What Commitment Levels Actually Are
Solana apps essentially have three confidence tiers to pick from when they look at the blockchain: processed, confirmed, and finalized. These are commitment levels. In fact, every single time your app asks a Solana RPC node for something, there's a commitment level attached, because the setting answers one simple question: how convinced do you need to be to feel confident what you are reading is final, not going to change, right now?
Commitment levels are just like how you think about package tracking. Processed is the "shipped" notification. It's on its way, but you still don't know if it will actually get delivered to you. Confirmed is the "out for delivery" notification. It is on its way to you, and it almost certainly will end up there. Finally, finalized is the delivery guy sending you a picture of the box outside your door. You know the package arrived! This is the most trustworthy status. It is also the slowest way to reach it.
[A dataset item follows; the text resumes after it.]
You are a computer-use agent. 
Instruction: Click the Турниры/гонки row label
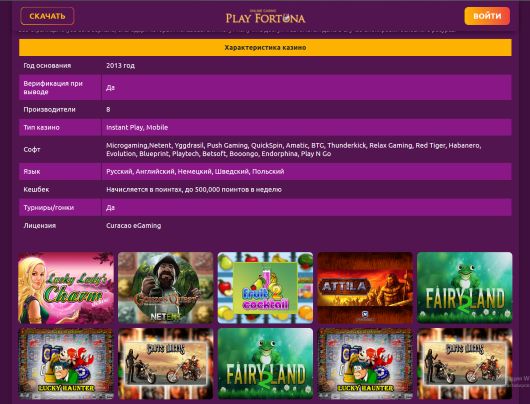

What Each Commitment Level Means
Processed is when the RPC node your app connected to sees your transaction landed in a block and has executed it locally. It takes one slot, about 400 milliseconds. However, the node's block is on the chain that it is currently following. Solana forks a lot of times, especially at slot boundaries. Processed transactions are not always permanent, and they can get wiped away if the network stops following the block. You can think of it as a preview, not the reality.
Confirmed is when the validators who hold two-thirds of the stake have cast a vote on a block. This is Solana's optimistic confirmation. It takes roughly a second. It's worth noting that a confirmed, optimistically-confirmed block has never been rolled back on Solana. So it's the default that many applications use.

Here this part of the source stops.